The National Tiger Conservation Authority (NTA) has cleared the translocation of four cheetahs to the Banni grasslands, with two male-female pairs expected in July or August, pending a final nod from the Union government. It will make Gujarat India’s second cheetah-bearing state, after Madhya Pradesh.
The animals will come from Kenya—a deliberate departure from the Namibian and South African stock at Madhya Pradesh’s Kuno-Palpur Wildlife Sanctuary, and chosen partly because Northern-Hemisphere cheetahs avoid the thick ‘winter coat’ that had triggered the fatal, collar-line skin infections in the Kuno population in 2023.
The wild cats at Banni will be joined by cheetahs from Kuno as the Gujarat forest department works towards 12 animals, in phases over a year. And when the world’s fastest land animal arrives in Kutch this monsoon, it would mark the most consequential moment for Banni, putting it on the global wildlife conservation map and reopening a debate about whether Asia’s largest grassland can hold to the promise.
The supply line has not been smooth, though. Kenya earlier balked at the transfer after its environmentalists flagged that introducing a genetically distinct African cheetah population into Indian territory ran against International Union for Conservation of Nature (IUCN) guidance on mixing subspecies.
South Africa, separately, paused fresh transfers pending a health review, with its conservationists calling Kuno’s mortality record—roughly nine imported adults and nine India-born cubs have died—‘unjustifiable’. The Kenya deal eventually got revived.

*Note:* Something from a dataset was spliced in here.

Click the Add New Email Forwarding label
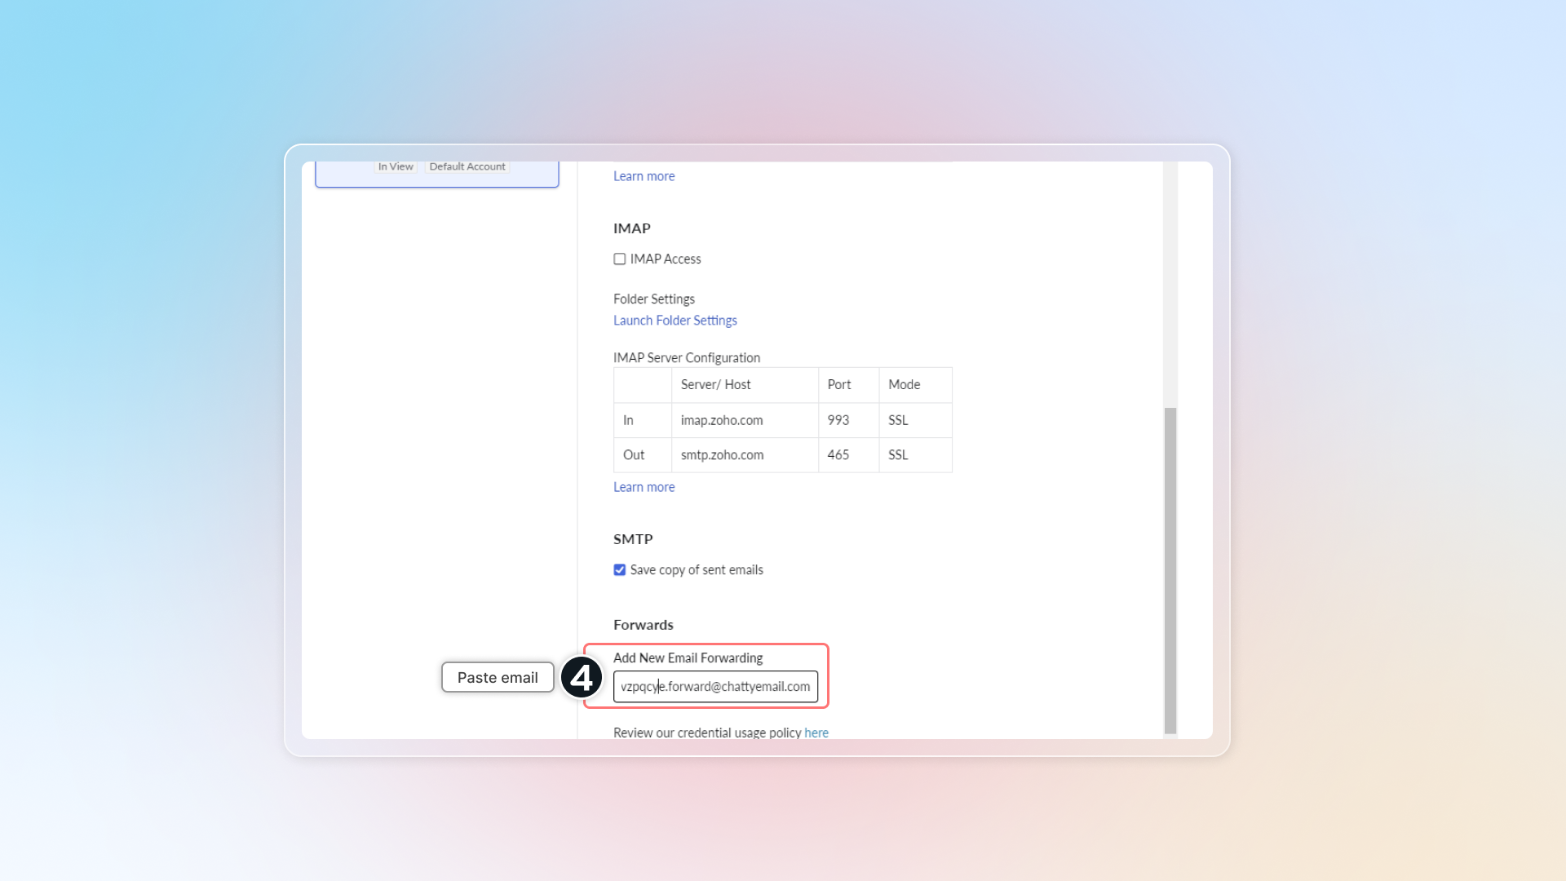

Banni is no ordinary release site. Spread across the northern fringe of the Great Rann, it rose from the sea through tectonic upheaval and spread over 2,600 sq km. It carries more than 60 species of grass and is considered Asia’s largest and richest grassland and the engine of a centuries-old milk economy. Its custodians are the Maldharis—Hindu and Muslim pastoralists spread across 19 panchayats whose buffalo and Kankrej cattle have grazed these lands for over 400 years.
That ecosystem was very nearly destroyed by a tree. In 1961, the forest department planted Prosopis juliflora to block salt ingress from the Rann. Locally called gando baval, or ‘mad tree’, it escaped control, swallowing roughly half the grassland and crashing its grass-fodder yield productivity from 4,000 kg per hectare in the 1960s to about 620 kg by 1999.
The restoration has been led as much by the Maldharis as the state. Around 100 km out of the 2,600 sq km area has been restored. Community forest committees uprooted the invasive trees across thousands of hectares and revived traditional virda water systems, coaxing native grasses back. It is on this hard-won recovery that 5 sq km of cheetah territory is being grafted.
The forest department’s blueprint is a fenced stage. A roughly 500-hectare enclosure has been ringed with nearly 9.8 km of chain-link fencing and built out as India’s first dedicated cheetah conservation breeding centre. The cheetahs will quarantine before being released into this enclosure, breed in a controlled setting, and, if the model works, seed a free-ranging population, feeding into the national target of a 60-70 cheetah metapopulation across a 17,000 sq km landscape by 2032.
Whether 500 hectares is enough is the project’s central tension. A breeding enclosure is not a home range; wild cheetahs roam hundreds of sq km, and critics of India’s Project Cheetah have warned of an ‘abysmal lack of habitat and prey’. Banni’s prey base is being bolstered with 500 black bucks from Gujarat’s Velavadar Wildlife Sanctuary in Bhavnagar, where two-thirds of the animals roam out of the reserved forest area. The naturally occurring herbivores in the grassland include nilgai, chinkara and wild boar.
To establish a breeding centre of a flagship carnivore species in a grassland surrounded by pastoralist human settlements is an ambitious project. For now, the cheetah returns to a paddock, not a plain. Whether Banni can give it the room to run—the one thing the species was built for—is the test.